### [TASK ITEM]
Pictures are to be left out. Copy exactly, and only, the lines from the start of the entries below to the line with "You are a computer-use", both included.

►

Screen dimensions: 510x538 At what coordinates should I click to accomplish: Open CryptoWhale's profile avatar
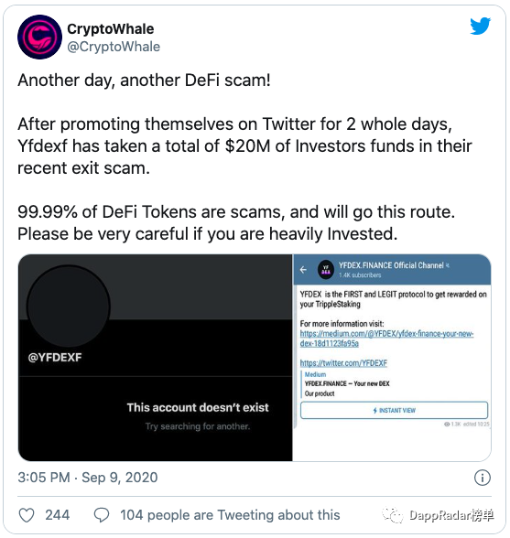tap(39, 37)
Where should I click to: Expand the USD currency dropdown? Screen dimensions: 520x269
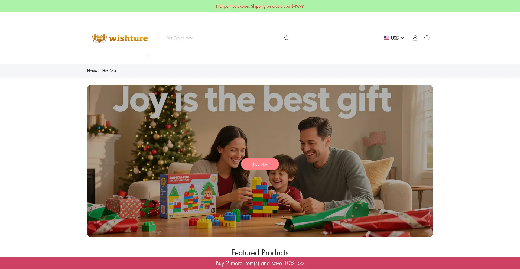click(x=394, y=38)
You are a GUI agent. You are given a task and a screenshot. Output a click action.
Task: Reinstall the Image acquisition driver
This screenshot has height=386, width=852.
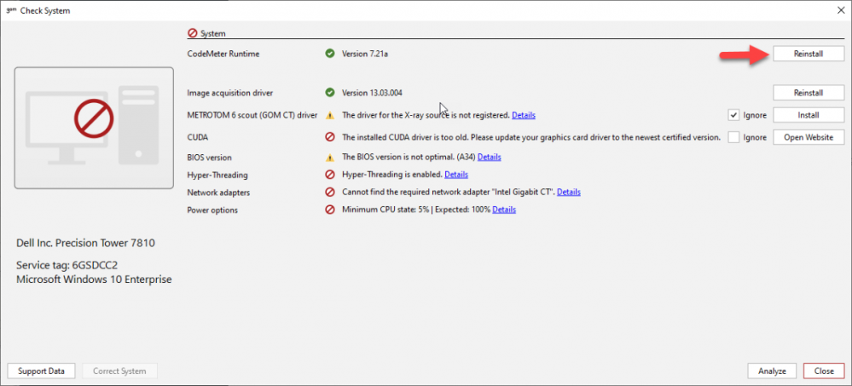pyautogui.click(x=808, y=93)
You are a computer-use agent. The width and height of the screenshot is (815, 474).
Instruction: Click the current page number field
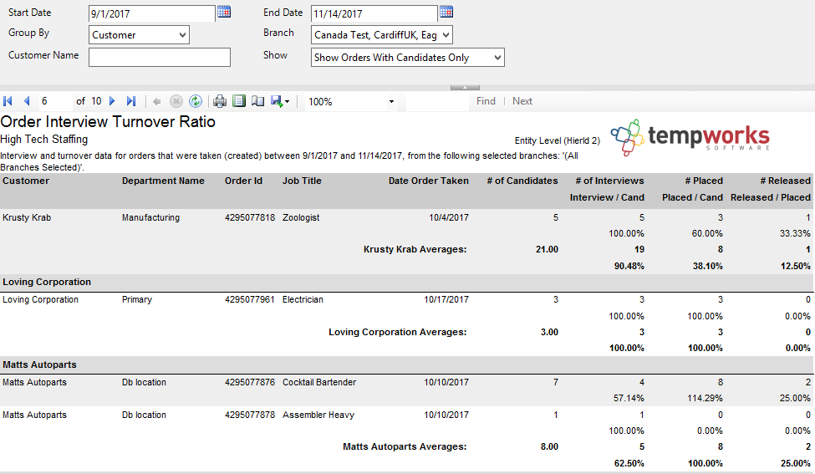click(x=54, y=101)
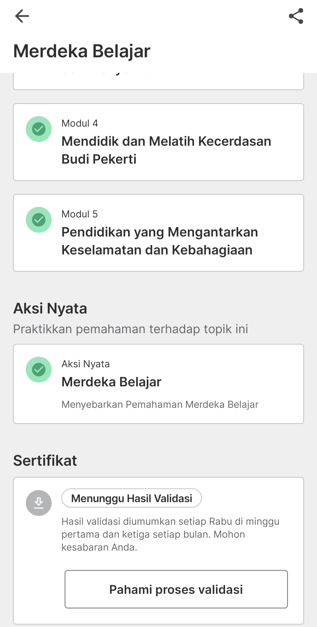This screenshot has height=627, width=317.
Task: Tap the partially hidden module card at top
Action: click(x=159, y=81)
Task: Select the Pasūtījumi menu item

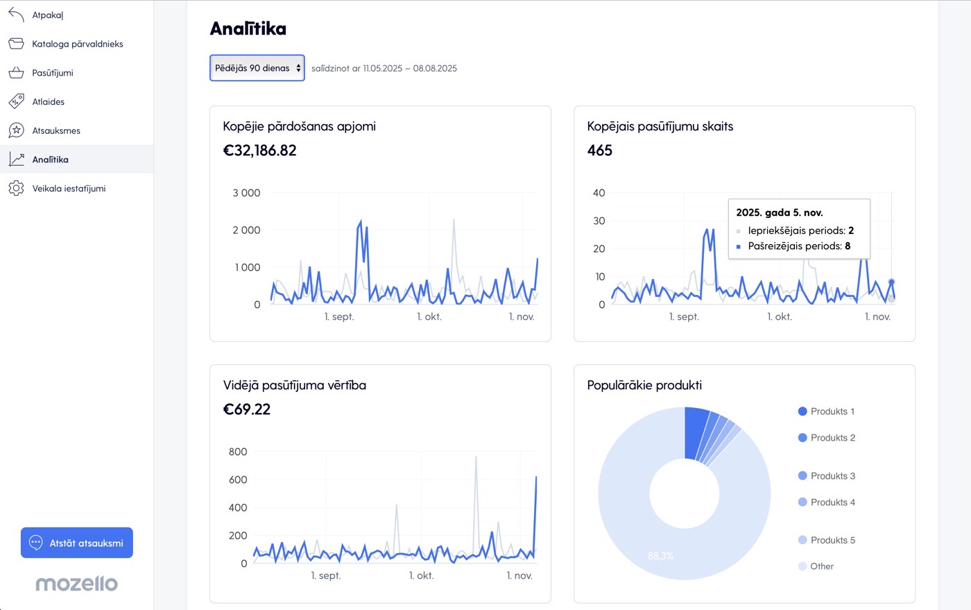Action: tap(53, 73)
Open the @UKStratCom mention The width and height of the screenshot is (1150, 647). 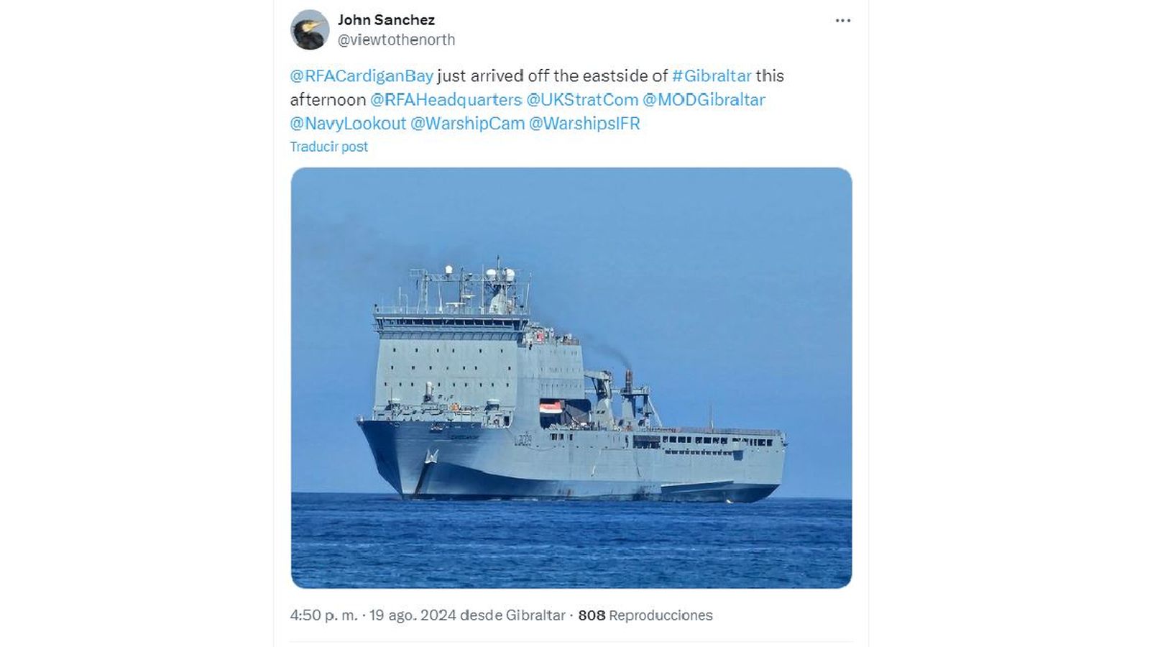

◄

### [RESPONSE TO THIS EXERCISE]
Screen dimensions: 510x538 At what coordinates should I click to accomplish: Open CryptoWhale's profile avatar
tap(39, 37)
Where should I click to: Expand the USD currency dropdown? Screen dimensions: 520x269
click(x=394, y=38)
You are a GUI agent. You are given a task and a screenshot. Output a click action.
Task: Reinstall the Image acquisition driver
This screenshot has height=386, width=852.
pyautogui.click(x=808, y=93)
You are a computer-use agent. The width and height of the screenshot is (815, 474).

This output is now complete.